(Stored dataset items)

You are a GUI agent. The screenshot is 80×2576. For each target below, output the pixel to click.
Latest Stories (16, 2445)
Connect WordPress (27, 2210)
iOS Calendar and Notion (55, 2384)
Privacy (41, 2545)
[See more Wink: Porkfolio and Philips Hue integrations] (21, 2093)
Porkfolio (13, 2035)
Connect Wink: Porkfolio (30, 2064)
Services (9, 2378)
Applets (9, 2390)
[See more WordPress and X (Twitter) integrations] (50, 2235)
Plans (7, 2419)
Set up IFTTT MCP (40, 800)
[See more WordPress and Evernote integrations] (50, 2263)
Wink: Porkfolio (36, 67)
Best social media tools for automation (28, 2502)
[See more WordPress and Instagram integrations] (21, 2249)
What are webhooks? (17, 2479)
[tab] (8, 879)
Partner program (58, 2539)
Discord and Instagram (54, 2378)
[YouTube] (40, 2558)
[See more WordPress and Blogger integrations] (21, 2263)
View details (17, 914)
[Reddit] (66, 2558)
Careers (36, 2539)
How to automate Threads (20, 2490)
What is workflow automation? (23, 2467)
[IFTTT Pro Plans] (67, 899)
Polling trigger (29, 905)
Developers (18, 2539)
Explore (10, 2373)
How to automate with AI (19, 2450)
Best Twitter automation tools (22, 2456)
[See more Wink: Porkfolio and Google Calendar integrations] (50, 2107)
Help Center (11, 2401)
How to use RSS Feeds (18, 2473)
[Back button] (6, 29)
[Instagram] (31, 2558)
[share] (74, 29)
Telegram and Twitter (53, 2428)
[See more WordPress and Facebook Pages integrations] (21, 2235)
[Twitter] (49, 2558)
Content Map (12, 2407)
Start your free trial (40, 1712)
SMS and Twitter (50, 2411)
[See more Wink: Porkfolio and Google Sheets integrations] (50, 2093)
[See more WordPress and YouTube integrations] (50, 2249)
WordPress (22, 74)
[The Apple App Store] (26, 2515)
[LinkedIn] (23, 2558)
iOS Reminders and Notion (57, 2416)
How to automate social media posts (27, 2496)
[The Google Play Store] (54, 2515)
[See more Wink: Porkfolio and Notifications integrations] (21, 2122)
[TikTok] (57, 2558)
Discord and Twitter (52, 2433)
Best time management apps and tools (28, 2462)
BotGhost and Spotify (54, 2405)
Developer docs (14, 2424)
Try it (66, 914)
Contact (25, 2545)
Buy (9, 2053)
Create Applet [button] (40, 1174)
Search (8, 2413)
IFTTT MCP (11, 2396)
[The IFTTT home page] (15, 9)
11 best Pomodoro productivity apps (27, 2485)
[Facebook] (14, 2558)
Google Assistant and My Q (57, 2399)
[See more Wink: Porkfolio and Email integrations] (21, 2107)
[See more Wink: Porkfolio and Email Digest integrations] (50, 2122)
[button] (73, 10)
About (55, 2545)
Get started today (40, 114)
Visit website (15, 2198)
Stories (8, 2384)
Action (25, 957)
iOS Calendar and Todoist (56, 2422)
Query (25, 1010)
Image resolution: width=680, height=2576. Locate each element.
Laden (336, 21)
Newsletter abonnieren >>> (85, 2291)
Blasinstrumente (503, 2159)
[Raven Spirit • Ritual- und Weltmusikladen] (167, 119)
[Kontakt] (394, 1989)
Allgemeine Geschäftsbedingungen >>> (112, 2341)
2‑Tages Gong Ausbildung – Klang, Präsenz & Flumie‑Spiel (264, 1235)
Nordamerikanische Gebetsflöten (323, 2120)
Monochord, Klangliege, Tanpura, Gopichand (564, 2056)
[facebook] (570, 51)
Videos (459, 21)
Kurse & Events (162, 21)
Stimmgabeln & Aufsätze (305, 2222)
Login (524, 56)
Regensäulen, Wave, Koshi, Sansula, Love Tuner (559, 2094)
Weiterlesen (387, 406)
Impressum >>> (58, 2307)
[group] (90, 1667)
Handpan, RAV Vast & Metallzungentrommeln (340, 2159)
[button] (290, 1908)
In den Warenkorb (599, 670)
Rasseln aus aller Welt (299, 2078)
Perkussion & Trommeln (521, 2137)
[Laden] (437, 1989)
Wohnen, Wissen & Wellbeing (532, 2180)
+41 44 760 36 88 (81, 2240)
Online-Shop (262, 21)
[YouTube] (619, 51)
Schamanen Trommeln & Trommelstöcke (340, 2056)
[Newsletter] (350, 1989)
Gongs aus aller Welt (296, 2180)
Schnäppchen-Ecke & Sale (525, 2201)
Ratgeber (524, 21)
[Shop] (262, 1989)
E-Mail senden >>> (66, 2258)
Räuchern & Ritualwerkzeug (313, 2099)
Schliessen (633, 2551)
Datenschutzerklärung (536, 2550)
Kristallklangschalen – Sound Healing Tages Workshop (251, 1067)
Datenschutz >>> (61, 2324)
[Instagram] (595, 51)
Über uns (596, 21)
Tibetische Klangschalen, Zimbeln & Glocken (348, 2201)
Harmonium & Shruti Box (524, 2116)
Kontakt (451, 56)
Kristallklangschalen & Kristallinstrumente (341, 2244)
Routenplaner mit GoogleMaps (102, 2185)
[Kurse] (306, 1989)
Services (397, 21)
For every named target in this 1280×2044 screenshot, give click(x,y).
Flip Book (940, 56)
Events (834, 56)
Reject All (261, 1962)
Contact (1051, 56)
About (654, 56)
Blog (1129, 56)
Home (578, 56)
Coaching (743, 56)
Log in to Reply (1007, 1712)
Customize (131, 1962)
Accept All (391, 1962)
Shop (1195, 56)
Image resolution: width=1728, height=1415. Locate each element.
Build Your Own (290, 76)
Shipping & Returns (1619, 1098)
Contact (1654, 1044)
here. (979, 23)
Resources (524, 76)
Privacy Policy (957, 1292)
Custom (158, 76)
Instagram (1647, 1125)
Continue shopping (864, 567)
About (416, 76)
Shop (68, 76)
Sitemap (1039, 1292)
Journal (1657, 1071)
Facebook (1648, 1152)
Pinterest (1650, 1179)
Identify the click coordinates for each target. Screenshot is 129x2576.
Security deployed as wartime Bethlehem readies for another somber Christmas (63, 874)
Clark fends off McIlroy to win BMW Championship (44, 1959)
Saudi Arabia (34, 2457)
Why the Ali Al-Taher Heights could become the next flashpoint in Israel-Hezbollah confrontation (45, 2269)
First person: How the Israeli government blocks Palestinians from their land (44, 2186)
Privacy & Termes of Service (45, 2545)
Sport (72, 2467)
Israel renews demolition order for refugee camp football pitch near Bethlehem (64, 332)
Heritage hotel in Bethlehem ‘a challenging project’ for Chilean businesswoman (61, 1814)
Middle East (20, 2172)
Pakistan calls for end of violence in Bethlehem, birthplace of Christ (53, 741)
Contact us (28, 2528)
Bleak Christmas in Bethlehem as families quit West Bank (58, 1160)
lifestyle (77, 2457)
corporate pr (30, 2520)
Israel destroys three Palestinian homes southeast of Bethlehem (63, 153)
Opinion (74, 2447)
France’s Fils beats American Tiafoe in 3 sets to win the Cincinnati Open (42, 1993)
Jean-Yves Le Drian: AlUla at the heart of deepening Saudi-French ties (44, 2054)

* [Assignment]: Your task for the entries above: copy exactly the span starting with the line with "Try it (66, 914)" and going on through the line with "Query (25, 1010)", both lines included, and nothing else.

* [Your solution]:
Try it (66, 914)
Contact (25, 2545)
Buy (9, 2053)
Create Applet [button] (40, 1174)
Search (8, 2413)
IFTTT MCP (11, 2396)
[The IFTTT home page] (15, 9)
11 best Pomodoro productivity apps (27, 2485)
[Facebook] (14, 2558)
Google Assistant and My Q (57, 2399)
[See more Wink: Porkfolio and Email integrations] (21, 2107)
[See more Wink: Porkfolio and Email Digest integrations] (50, 2122)
[button] (73, 10)
About (55, 2545)
Get started today (40, 114)
Visit website (15, 2198)
Stories (8, 2384)
Action (25, 957)
iOS Calendar and Todoist (56, 2422)
Query (25, 1010)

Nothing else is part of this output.